Quelle pourrait être la contribution de la fabrique de la ville à la relance économique ? 

En Europe et en France, nos dirigeants ont décidé d’opter pour une relance verte. Les villes seront l’épicentre de la reprise économique elles sont les lieux où elle se matérialisera et ce sont des acteurs majeurs en matière de mobilité et de rénovation énergétique des bâtiments. Elles ont une connaissance parfaite du patrimoine immobilier sur leur territoire et les filières du BTP qui participeront à la relance sont implantées localement. Concernant la mobilité, la transformation s’organisera autour des bassins de vie et d’emploi. La crise des gilets jaunes a mis en exergue les zones urbaines où les besoins de mobilité ne sont pas satisfaits par une offre autre que la voiture individuelle : entre les périphéries, d’une part, et de la grande périphérie vers le centre-ville d’autre part. Dans le premier cas, le déploiement de nouvelles infrastructures n’est pas pertinent car ces zones ne sont pas assez denses pour justifier les lourds investissements qu’elles réclament. Des solutions territoriales devront être imaginées.

Dans quelle mesure cette crise sanitaire pourrait-elle faire évoluer à moyen terme les grands principes de fonctionnement du secteur de la fabrique de la ville selon vous ? 

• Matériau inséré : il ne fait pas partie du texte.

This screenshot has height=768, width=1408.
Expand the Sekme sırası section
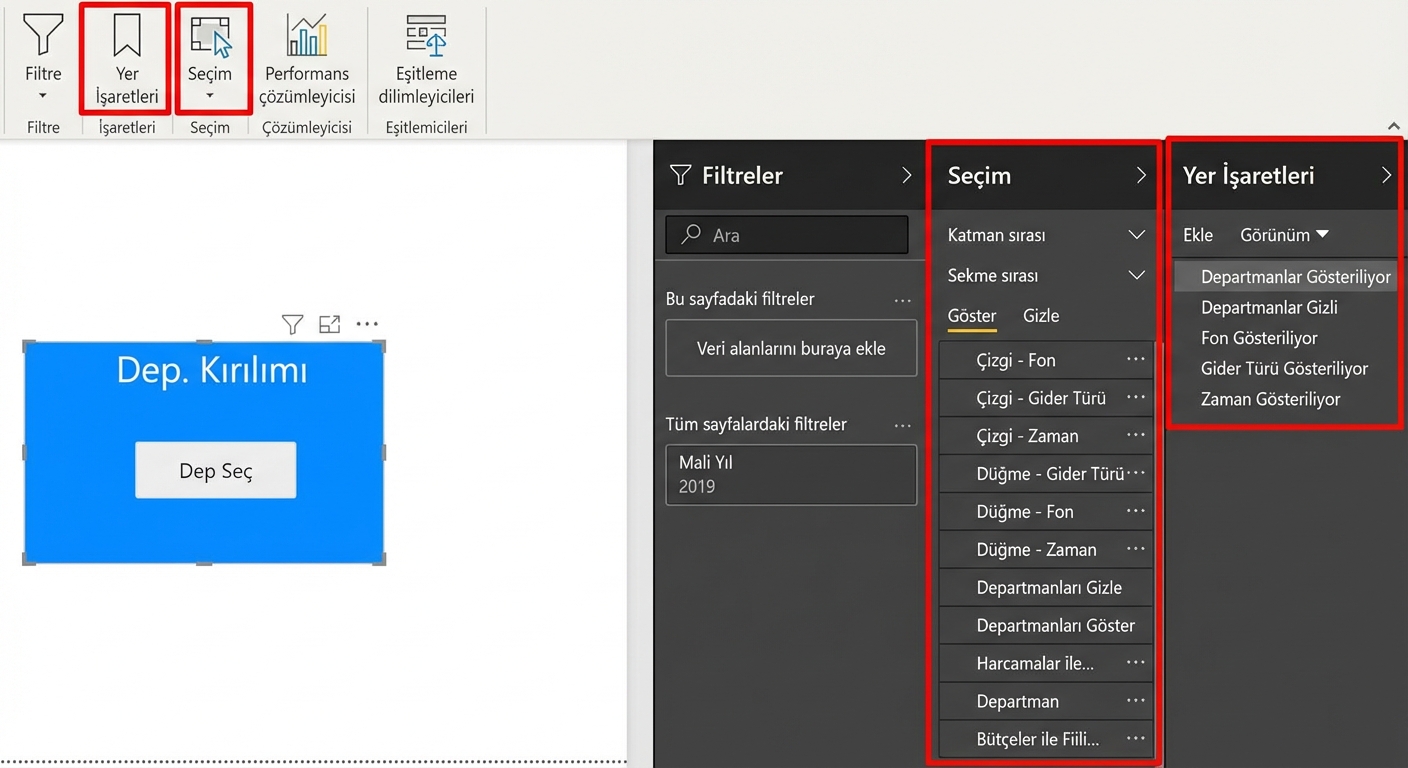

Cette crise sanitaire ne remettra pas en cause le phénomène de métropolisation. Ce dernier s’observe partout dans le monde pour des raisons liées à la structure de l’économie, aux échanges et à l’appétence forte des citoyens pour la grande ville. Par ailleurs, ce n’est pas la densité des métropoles qui a favorisé la propagation du virus la pandémie mais les interactions sociales et la suroccupation ou la mauvaise conception des logements. C’est sur ce point que l’industrie de la fabrique de la ville va travailler. Il faut revenir à une conception de l’habitat comme lieu de vie et de refuge dans les grandes villes, pas seulement comme produit d’investissement. Quant à la résilience des métropoles, la relance économique qui se dessine nous donne l’opportunité d’agir sur des concepts qui la définissent. La conception des logements en est un, tout comme la nécessité de créer des collectifs rassemblant toutes les parties prenantes pour résoudre les grands enjeux de la ville de demain. Dans le cas de la rénovation énergétique des bâtiments, cela passe par une approche à l’échelle de l’ilot et non plus bâtiment par bâtiment pour embarquer le citoyen dans la réflexion, aux côtés du propriétaire et du locataire. L’effet de levier d’un euro dépensé sera beaucoup plus important avec cette approche.